As you can probably guess, Herbalicious focused on using fresh herbs in sweet and savory foods.
Sherry began the evening with an overview of various herbs and their common uses, as well as samples of some of the treats we would be making in class that night, like lemon herbed water, an herbed quiche, an herbed quick bread, an herbed compound butter with fresh French bread, and for dessert, a strawberry-basil galette.
Many of the students in class had herb gardens, but were unsure as to how best to use them before the herbs spoiled. Others had questions about other uses for herbs, such as in household applications like pest repellents.
Sherry taught us how to buy, clean and store fresh herbs and offered various ways to use them, including how they differ from dried herbs. Then we got cooking.
First, we made a compound butter, which is easy to freeze and adds a rich dimension to grilled meats and fish, as well as a fabulous spread for toasted or grilled bread. TIP: Mixing olive oil into the butter keeps it spreadable.

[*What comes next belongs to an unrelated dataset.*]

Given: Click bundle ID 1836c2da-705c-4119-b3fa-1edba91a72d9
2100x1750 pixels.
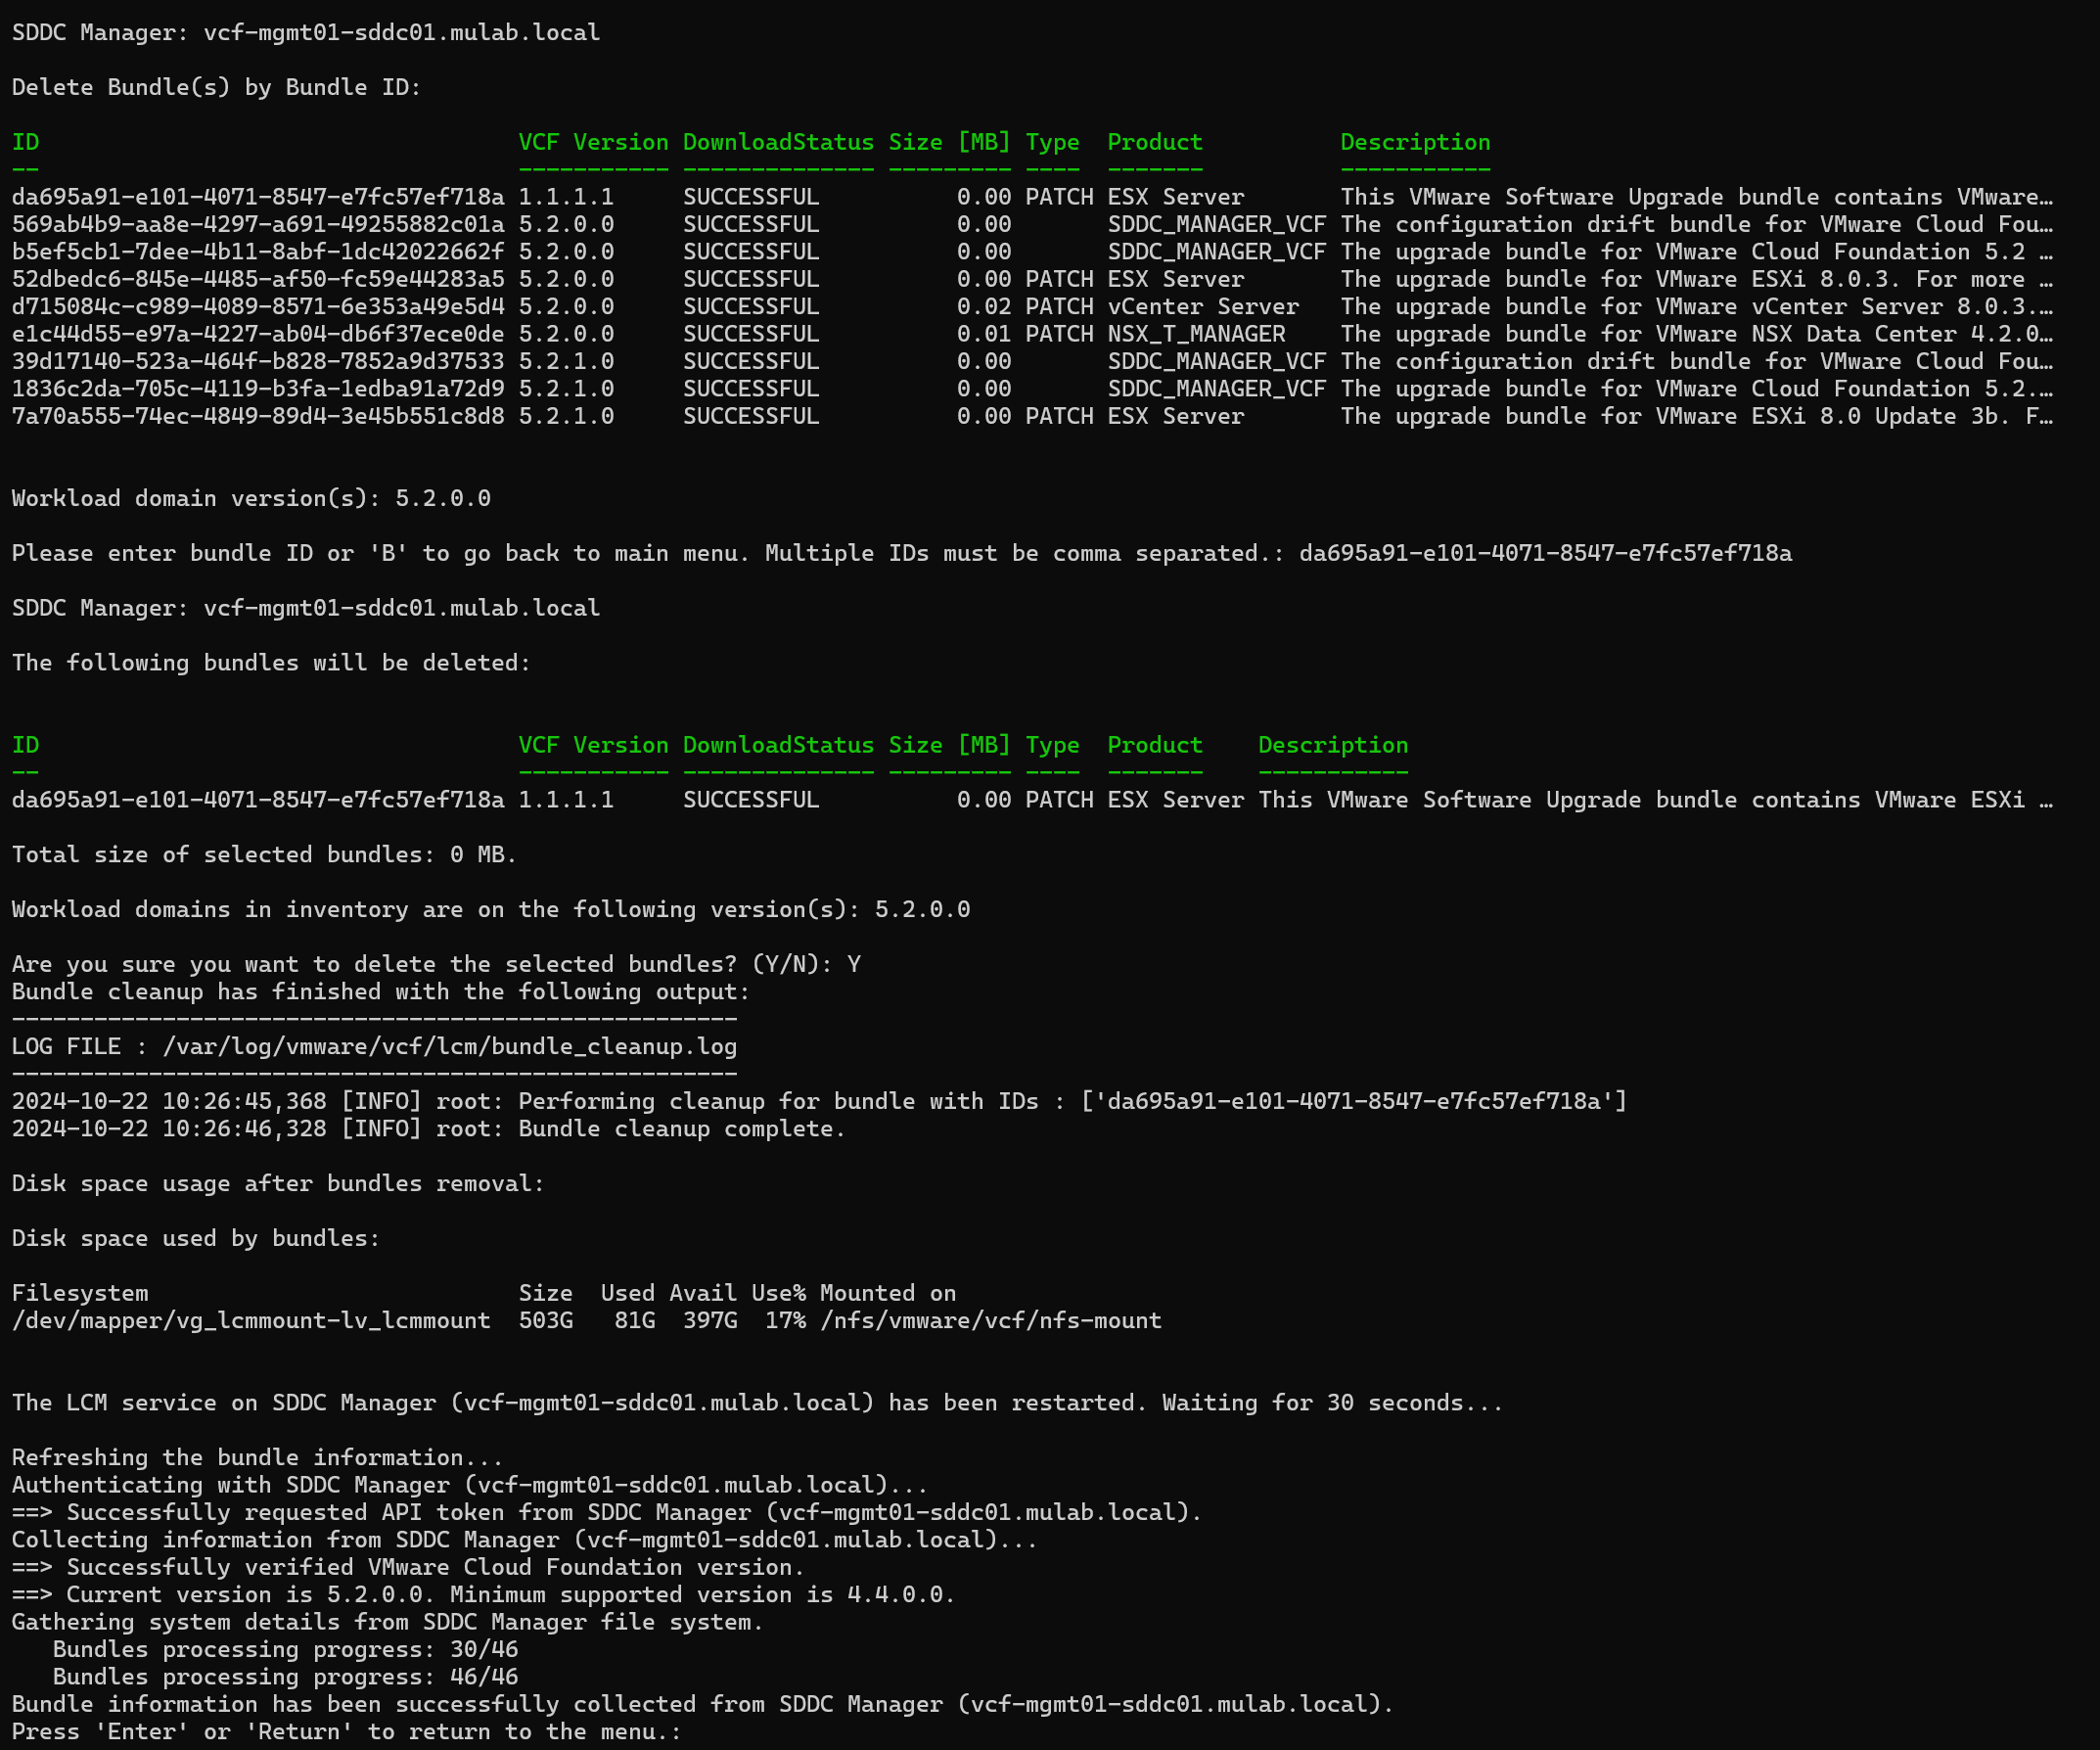Looking at the screenshot, I should tap(258, 389).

Then, we began a quiche, which when baked that night, came out a little darker than we'd hoped, but was delicious nonetheless.
Next was an herbed quick bread, which was ready in minutes. The herbs and cheese created a savory profile which would be a great compliment to a soup or chili or as part of a simple breakfast or late night snack.
Last was a sweet treat: a strawberry-basil galette, using a recipe taken from The Beekman Boys at Beekman 1802. Ready for the oven in eight minutes, this rustic pie-tart hybrid is perfect for when you have fruit and herbs to use.
The chiffonade of basil (rolled and chopped to create julienne-like strips) provided a hint of basil flavor that heightened the essence of the strawberries. Try it for yourself. You will love it (The link to the recipe is provided above).
Prior to cooking, the pièce de résistance
I can't wait to see what classes Sherry offers in the fall.
Do you have an herb garden? How do you use fresh herbs.